By Su Kim Chung on August 4, 2014 9:49 AM | Permalink
  • Kayla McDuffie displays photos from the Leonard Blood Papers

  • Kayla shows the detached binding from the photo album

  • Loose photos from the Leonard Blood Papers

  • A tintype from the Leonard Blood Papers

Throughout the summer I worked on many collections – the one I found to be the most interesting was the Leonard Blood Papers (collection number: MS-00161). This collection documents the life of Leonard Blood, who was responsible for hiring people for the Boulder (Hoover) Dam project between 1931 and 1938. The collection contains a scrapbook of articles featuring Blood, documents from the Boulder Dam project, his Navy and Naval Reserve paperwork, and his employment history.
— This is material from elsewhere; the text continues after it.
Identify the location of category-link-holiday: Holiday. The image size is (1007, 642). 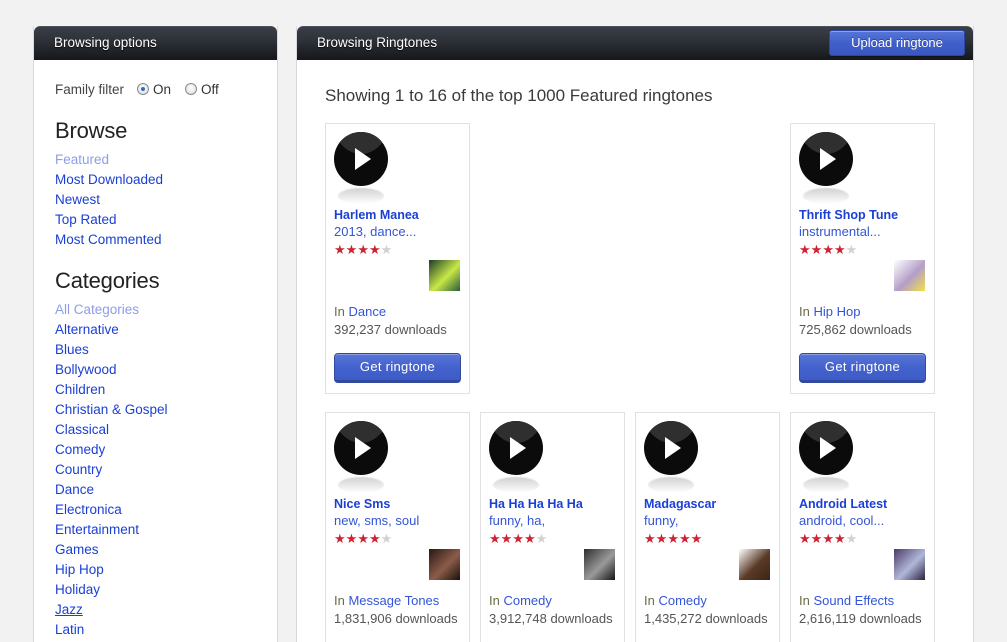
(78, 590).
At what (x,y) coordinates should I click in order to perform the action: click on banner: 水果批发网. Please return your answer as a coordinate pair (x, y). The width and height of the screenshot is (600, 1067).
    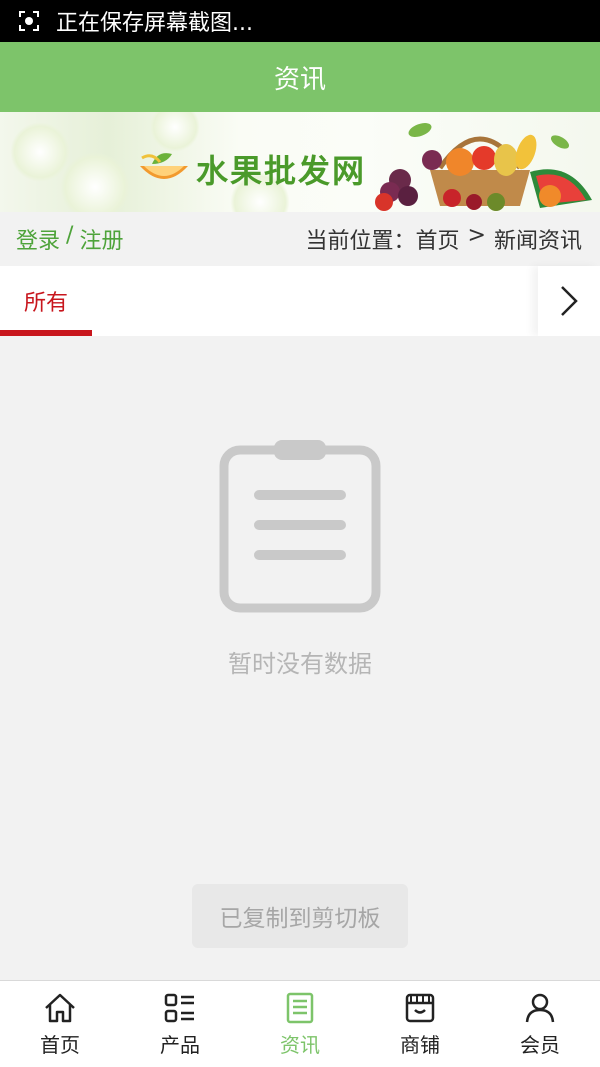
    Looking at the image, I should click on (300, 162).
While all the materials were really interesting to look through, my favorite part of the collection would have to be the photo album and loose photographs of his family. The photos roughly date from the late 1800s to early 1900s, and are just awesome to look at! I absolutely love photographs, and the older they are the better, because they give a snapshot of the time period, such as the clothing and hairstyles. The number of photographs in this collection suggest that this family was better off than most, because photographs were a luxury at the time. The range of the different types of photos was interesting too; most of them appear to be sliver gelatin prints, but there was a tin-type and a silhouette that made the collection even more exciting to go through. These photos made it hard to tear myself away from this collection, but I still had other collections to work on!

I chose to share this collection because it was a good example of the internship responsibilities. The interns were asked to go through the collections and make sure everything was documented, assess the collection’s physical condition (identifying any conservation needs), and input all of the finding aid data into ArchivesSpace. This collection actually had conservation issues – the velvet-bound photo album cover had become detached over time, and the loose photos will need to be sleeved. After I identified the conservation issue, I revised the finding aid and was able to make the information more understandable for Special Collections’ patrons. I am excited that all of the finding aids that I have worked on over the summer will go live in September. This experience has been awesome; I would love to have another chance to work with collections like these again in the future.

Kayla McDuffie is a graduate student employee in UNLV Special Collections.